Non si può dare ragione a questa donna, ma non si può darle neanche torto a priori: tra gli esami richiesti a Francesco per la diagnosi di autismo c’è una risonanza al cervello. Non l’abbiamo fatta (ancora): sia la neuropsichiatra che l’ha chiesta, sia il pediatra sono concordi nel dire che è troppo piccolo per farla. Quella risonanza però serve a stabilire se in effetti quello che è successo durante il parto può aver provocato la condizione del bambino.

Ma cos’è successo durante il parto? Io continuo a raccontarlo spesso quando mi capita, perché penso che la mia esperienza possa aiutare un’altra donna in analoghe condizioni. Sono arrivata in ospedale una domenica nel tardo pomeriggio, con le contrazioni a cinque minuti l’una dall’altra. Sapevo cosa stava per succedere, ero contenta. Nell’autoradio ho messo una canzone di Florence + the Machine, che a un certo punto dice

È sempre più buio prima dell’alba.

In ospedale sono stata visitata, mi è stata fatta un’ecografia, un tracciato e sono stata mandata in stanza.

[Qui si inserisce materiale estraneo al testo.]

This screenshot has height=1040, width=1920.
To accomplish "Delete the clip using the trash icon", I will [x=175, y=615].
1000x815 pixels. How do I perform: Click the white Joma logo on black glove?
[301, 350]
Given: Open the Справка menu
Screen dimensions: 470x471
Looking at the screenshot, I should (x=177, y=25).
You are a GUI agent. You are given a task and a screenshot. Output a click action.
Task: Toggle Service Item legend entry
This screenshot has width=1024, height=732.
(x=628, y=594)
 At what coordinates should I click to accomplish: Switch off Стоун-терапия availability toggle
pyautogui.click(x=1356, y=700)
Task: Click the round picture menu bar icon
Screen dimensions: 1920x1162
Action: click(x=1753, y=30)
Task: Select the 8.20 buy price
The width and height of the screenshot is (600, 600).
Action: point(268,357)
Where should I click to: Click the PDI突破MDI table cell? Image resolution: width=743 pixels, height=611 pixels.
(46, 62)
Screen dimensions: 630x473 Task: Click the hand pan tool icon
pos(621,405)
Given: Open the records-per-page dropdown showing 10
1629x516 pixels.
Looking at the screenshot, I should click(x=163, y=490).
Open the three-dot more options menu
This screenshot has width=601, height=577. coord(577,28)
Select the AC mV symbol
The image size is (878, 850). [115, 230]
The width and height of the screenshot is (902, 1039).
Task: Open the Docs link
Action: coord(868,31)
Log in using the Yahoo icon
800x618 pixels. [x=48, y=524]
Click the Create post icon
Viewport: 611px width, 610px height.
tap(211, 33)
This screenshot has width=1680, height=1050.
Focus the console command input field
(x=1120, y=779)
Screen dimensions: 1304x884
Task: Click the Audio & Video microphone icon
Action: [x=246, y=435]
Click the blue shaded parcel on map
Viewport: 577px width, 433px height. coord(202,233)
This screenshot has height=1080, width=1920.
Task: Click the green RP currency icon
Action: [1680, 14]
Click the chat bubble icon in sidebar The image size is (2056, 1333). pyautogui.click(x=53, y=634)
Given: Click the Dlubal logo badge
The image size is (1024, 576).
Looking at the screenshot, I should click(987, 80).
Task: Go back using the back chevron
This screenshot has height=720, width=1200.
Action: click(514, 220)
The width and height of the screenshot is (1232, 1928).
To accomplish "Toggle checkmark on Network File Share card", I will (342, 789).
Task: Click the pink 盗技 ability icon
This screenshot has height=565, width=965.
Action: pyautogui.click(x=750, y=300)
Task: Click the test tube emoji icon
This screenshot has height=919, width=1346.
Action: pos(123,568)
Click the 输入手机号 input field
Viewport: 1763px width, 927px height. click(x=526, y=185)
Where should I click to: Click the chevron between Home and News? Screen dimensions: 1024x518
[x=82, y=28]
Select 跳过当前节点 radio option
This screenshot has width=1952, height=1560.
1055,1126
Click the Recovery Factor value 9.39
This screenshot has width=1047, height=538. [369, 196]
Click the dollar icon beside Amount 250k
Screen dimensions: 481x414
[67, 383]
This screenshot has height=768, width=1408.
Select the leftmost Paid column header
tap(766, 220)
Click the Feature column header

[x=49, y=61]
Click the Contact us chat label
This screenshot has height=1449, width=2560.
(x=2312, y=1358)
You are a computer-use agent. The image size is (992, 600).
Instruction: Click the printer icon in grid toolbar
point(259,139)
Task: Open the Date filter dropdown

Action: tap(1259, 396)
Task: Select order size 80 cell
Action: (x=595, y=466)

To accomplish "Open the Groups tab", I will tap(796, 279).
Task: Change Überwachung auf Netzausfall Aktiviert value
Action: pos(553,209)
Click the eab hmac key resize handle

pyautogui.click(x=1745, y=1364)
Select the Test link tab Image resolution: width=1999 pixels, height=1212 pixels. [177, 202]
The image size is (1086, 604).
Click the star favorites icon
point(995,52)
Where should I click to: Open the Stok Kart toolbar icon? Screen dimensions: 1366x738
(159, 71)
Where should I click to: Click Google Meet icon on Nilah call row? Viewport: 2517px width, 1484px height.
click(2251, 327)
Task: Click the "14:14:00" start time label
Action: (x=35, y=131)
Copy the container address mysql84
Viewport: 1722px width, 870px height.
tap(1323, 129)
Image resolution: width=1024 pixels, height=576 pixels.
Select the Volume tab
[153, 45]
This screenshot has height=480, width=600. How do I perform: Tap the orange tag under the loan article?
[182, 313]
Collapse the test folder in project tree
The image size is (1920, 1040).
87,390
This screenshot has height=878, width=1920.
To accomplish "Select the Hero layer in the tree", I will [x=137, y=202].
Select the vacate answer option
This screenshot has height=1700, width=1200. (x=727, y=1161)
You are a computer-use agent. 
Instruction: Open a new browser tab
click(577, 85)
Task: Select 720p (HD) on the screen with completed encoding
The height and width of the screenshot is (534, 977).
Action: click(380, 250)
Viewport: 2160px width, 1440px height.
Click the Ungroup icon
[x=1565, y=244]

C’era un ginecologo quel giorno che non avevo mai visto – e sì che in quei mesi avevo sostenuto visite capillari in ospedale, un ricovero per minaccia d’aborto e una serie di incontri al corso pre-parto. Il medico è sparito poco dopo. Anche tra le due e le tre di notte, quando i dolori hanno iniziato a essere insostenibili (a fronte di una mia soglia del dolore altissima, anni prima mi sono fatta metà operazione in chirurgia plastica senza anestesia), ho avuto una forte emorragia e sono stata spedita in sala travaglio.

Mio marito a un certo punto l’ha trovato il ginecologo che, senza farmi un’ulteriore ecografia, è stato irremovibile: tanto sua moglie per oggi non partorisce.

In sala travaglio ci ho passato tutta la notte. Guardavo le luci cambiare fuori dalla finestra. Ho visto perfino il cambio della guardia delle ostetriche. Il medico non è mai venuto a vedere come stessi. Ogni tanto mia madre si dava il cambio in sala travaglio con mio marito. E io continuavo a guardare fuori dalla finestra, chiedendo che ora fosse, perché il mio iPhone l’avevo lasciato in camera. E continuavo a pensare a quella canzone di Florence + the Machine.

Alle 8,30 del mattino, un lunedì, su mia richiesta, l’ostetrica di turno è andata a controllare se la ginecologa fosse arrivata al lavoro. Lei, meravigliosa, è arrivata come un turbine, sgridando tutti: il battito del bambino era calato per due volte e nessuno se n’era accorto. Non mi ero dilatata a sufficienza, le acque non si erano rotte. Ha predisposto un cesareo d’urgenza.

In sala operatoria, Francesco è venuto fuori in due minuti. Due minuti, il tempo di farlo venire fuori dal mio corpo; due minuti, il tempo che il primario ci ha messo per rianimarlo (cosa che però ho scoperto solo alle dimissioni dall’ospedale). Quando l’ho sentito piangere non mi è sembrato vero. Lui mi è stato presentato avvolto in una coperta marrone: sembrava Maestro Yoda. Ancora oggi, quando penso a quelle ore in ospedale provo tanta rabbia.

E se fosse stata la faciloneria del medico ad aver causato l’autismo? E se avessimo potuto fare qualcosa? E se – che cosa mostruosa – il mio piccolo non ce l’avesse fatta a sopravvivere? C’è chi ricorda l’esperienza del parto come piacevole o quanto meno sicura, ovattata. Poi ci sono io che mi chiedo se gli errori di quella notte hanno predeterminato un’esistenza, quella di Francesco?

Per il momento andiamo per la nostra strada, lui continua a seguire le terapie. E qualche volta la canzone di Florence Welch la ascoltiamo insieme.